Log Levels and Governance
Use log levels strategically, enforce consistency across teams, and optimize storage costs while maintaining debuggability.
TL;DR
Five standard log levels: DEBUG (verbose development info), INFO (normal operations), WARN (recoverable problems), ERROR (failures), FATAL (system shutdown). In production, default to INFO—capture decisions, state changes, errors. DEBUG is expensive; enable selectively for troubleshooting. WARN for deprecated features and correctable errors. ERROR/FATAL for problems requiring attention. Establish team standards: what should be logged at each level, consistency in message format, required fields. Review and adjust levels based on actual production experience—one team's INFO is noise to another. Governance prevents log explosion while preserving debuggability. Use dynamic log level adjustment to enable DEBUG temporarily during incidents without redeploying.
Learning Objectives
- Understand the standard log levels and their purposes
- Apply log levels strategically based on severity and frequency
- Establish logging governance across teams and services
- Balance verbosity with storage costs and performance
- Implement dynamic log level adjustment for debugging
- Design runbooks to guide what to log during incidents
Motivating Scenario
Your system suddenly generates 10x the logs overnight. Storage costs spike. The log aggregator becomes slow. You investigate: a junior developer added logger.debug() calls at every function entry, now enabled in production. Meanwhile, other teams log aggressively at INFO level. Some services log passwords in error messages. There's no standard for what "ERROR" means—one service logs recoverable database glitches as errors; another only logs catastrophic failures. Governance would have prevented this: clear standards for log levels, code review for logging, and periodic audits of log volume.
Core Concepts
Log Level Hierarchy
DEBUG: Fine-grained information for developers. Function entry/exit, variable values, detailed state. Rarely enabled in production; expensive.

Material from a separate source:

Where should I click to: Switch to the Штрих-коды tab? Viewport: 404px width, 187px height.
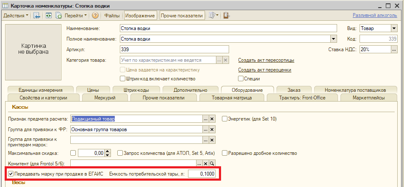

INFO: Normal operations and key events. Requests processed, feature flags toggled, services starting. The expected noise of a running system.
WARN: Recoverable problems. Retries, deprecated features, degraded modes, missing optional data. Investigate, but system continues.
ERROR: Failures. Crashed processes, failed requests, exceptions. Requires investigation and usually human attention.
FATAL: System-level failures requiring shutdown. Core dependency unavailable, critical validation failures. Logs before exit.
Governance Principles
Establish standards: which level for which scenarios, consistent message format, required fields. Document exceptions (why does service X log differently?). Review logging practices during code reviews. Audit log volume and adjust levels as needed. Use dynamic configuration to adjust levels without redeploying.
Storage and Cost
Logs are expensive to store and query. Each INFO log might cost 1 cent per million entries after a year. DEBUG logs cost 10x more because they're verbose. WARN and above should be rare—a healthy system has few warnings. ERROR logs are valuable; keep them long-term. Balance: log enough to troubleshoot, not so much that you can't find the signal.
Practical Example
- Python
- Go
# ❌ POOR - No governance, inconsistent levels, excessive logging
import logging
logger = logging.getLogger(__name__)
def process_order(order_id, items):
# Too verbose
logger.debug(f"Processing order {order_id}")
logger.debug(f"Items: {items}")
for item in items:
logger.debug(f"Checking item {item}")
if item['quantity'] < 0:
logger.warn(f"Negative quantity: {item}") # Should be ERROR
return None
result = charge_card(order_id)
if not result:
logger.debug("Card charge failed") # Should be ERROR with details
return None
logger.debug("Order completed") # Should be INFO
return result
# Results: 1000+ log lines per order. Chaos.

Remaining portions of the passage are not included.